Vieux débat : l’improvisation, par essence éphémère et contingentée aux aléas de l’instant, serait superficielle parce qu’incapable d’atteindre à la cohérence des œuvres abouties ; la composition, pourtant issue de l’improvisation, permettrait, elle, d’atteindre à la beauté parce que, dans le cas des grandes œuvres, le moindre de ses aspects a été pesé par son concepteur, créant un monde en soi, cohérent et infiniment riche. Plutôt que de revenir sur cette opposition, je préfèrerais mettre en avant une qualité fondamentale de l’improvisation, absente lors de l’exécution d’une musique que nous savons composée. Lorsque nous écoutons en concert (ceci est important) un improvisateur, nous vivons un temps partagé d’un type particulier ; en tant qu’auditeurs nous devenons, nous sommes alors des co-performeurs. Pour le musicien, notre présence influe sur la création en cours (par notre silence plus ou moins profond, par notre nombre, par notre proximité ou éloignement, etc.) ; quant à l’auditeur, il lui semble expérimenter une sorte d’empathie à l’encontre du performeur, une compréhension de l’effort requis pour créer la musique. Pour citer le pianiste de jazz Vijay Iyer : « Dans la musique improvisée, l’empathie permet de dépasser le concept du corps physique jusqu’à une conscience d’un même effort physique et mental du performeur, de son processus d’activité créatrice et interactive ‘dans l’instant’ ». Récréation ou art délicat, voilà qui vient en second.
Pourquoi une musique millénaire peut continuer de susciter de l’émotion ?

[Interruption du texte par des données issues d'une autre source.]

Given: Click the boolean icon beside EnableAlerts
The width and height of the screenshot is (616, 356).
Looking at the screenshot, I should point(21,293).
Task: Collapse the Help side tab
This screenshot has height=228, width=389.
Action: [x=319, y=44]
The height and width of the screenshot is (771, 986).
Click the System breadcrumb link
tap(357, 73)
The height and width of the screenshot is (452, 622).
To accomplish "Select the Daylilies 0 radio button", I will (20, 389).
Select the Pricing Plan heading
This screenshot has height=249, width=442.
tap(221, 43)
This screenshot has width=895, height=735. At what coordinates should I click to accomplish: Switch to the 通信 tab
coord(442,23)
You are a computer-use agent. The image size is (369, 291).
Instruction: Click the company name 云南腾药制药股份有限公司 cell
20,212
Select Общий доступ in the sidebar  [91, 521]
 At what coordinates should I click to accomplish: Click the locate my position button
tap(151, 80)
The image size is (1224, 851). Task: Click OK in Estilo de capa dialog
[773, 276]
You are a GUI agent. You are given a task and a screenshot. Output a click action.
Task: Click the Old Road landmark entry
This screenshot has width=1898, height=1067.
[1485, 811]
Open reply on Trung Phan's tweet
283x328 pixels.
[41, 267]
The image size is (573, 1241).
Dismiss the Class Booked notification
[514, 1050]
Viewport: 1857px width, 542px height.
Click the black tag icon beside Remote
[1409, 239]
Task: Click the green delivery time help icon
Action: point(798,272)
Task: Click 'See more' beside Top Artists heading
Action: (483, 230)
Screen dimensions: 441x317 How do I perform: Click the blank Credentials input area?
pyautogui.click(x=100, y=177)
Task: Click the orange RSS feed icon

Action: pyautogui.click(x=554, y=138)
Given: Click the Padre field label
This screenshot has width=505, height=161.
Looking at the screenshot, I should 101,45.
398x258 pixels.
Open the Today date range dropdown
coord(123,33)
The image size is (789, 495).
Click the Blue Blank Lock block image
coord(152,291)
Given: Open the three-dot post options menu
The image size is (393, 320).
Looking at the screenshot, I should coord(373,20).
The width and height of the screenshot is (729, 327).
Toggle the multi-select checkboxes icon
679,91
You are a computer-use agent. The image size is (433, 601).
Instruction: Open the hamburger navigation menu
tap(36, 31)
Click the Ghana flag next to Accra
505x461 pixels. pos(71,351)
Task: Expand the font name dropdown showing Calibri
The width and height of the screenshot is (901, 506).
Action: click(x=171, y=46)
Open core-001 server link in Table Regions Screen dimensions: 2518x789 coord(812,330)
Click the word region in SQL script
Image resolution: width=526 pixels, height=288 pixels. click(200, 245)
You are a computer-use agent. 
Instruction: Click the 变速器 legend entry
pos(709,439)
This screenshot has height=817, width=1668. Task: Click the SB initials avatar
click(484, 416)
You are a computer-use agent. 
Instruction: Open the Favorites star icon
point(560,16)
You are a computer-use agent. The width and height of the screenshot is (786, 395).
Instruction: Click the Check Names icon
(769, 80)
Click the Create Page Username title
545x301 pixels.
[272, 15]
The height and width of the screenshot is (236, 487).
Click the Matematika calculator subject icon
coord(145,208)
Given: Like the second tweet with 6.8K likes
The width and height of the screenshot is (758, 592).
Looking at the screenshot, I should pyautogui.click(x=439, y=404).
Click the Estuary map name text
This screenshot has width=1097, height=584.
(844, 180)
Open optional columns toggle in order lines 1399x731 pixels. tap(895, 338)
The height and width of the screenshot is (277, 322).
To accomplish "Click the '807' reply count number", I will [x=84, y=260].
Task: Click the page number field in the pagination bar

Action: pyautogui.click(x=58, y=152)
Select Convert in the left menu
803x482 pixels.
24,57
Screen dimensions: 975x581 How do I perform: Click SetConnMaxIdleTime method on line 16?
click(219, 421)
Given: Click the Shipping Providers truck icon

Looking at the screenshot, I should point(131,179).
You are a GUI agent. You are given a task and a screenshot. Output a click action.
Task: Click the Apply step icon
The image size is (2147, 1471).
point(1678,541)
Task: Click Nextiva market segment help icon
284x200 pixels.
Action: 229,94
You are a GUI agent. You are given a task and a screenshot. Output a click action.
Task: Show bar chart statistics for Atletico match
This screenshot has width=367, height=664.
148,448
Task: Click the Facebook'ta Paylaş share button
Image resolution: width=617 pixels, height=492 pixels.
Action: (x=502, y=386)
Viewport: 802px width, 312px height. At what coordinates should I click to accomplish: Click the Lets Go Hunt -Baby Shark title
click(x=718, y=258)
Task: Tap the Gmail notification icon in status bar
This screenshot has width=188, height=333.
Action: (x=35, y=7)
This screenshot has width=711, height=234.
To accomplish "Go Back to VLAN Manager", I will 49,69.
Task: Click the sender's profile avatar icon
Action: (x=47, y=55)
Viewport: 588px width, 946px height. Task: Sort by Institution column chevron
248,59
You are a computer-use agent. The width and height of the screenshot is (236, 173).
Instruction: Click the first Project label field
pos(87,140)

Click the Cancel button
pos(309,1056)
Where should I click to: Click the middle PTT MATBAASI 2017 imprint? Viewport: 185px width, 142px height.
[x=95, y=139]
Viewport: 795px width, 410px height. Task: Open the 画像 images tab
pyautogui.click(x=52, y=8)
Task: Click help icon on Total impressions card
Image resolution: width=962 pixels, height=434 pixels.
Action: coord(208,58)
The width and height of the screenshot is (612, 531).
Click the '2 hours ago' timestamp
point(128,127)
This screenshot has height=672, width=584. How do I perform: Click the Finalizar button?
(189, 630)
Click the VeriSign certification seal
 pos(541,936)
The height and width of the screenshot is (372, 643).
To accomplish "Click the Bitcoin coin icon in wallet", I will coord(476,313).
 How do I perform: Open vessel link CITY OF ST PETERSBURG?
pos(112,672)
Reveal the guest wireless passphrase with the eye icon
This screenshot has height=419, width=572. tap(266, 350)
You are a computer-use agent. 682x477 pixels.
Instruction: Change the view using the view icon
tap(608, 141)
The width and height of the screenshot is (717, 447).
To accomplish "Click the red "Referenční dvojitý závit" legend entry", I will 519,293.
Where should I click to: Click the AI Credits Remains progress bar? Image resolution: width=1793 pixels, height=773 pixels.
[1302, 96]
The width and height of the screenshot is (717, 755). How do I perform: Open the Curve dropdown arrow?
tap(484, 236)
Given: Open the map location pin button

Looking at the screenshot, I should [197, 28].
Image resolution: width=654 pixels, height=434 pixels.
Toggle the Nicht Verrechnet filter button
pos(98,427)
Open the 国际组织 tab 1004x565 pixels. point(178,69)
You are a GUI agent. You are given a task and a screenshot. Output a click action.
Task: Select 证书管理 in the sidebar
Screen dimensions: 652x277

Car la richesse d’une musique émane autant de la musique elle-même que de ces auditeurs. La même musique engendre autant de lectures différentes qu’il y a d’auditeurs, bien sûr. D’ailleurs, les philtres de lecture changent avec le temps, ce qui permet d’appréhender, de comprendre et sentir une musique d’une manière totalement différente de son concepteur. Ce qui a fasciné les auditeurs de Louis Armstrong dans les années 1920, c’était avant tout son sens du swing, ce qui est compréhensible. Cette manière bien particulière de malaxer le temps musical en jouant avec la pulsation était tout simplement inédite dans l’histoire du jazz (du moins était-ce la première fois dans l’histoire de l’humanité que l’on avait la possibilité de saisir, grâce à l’enregistrement, un tel phénomène ; peut-être Couperin « swinguait-il », si je puis me permettre cet anachronisme ?). Un siècle plus tard, on peut être fasciné par l’extraordinaire cohérence de ses improvisations, en plus du swing, par exemple. Dans un siècle, le sera-t-on peut-être pour… sa part féminine, qui sait ?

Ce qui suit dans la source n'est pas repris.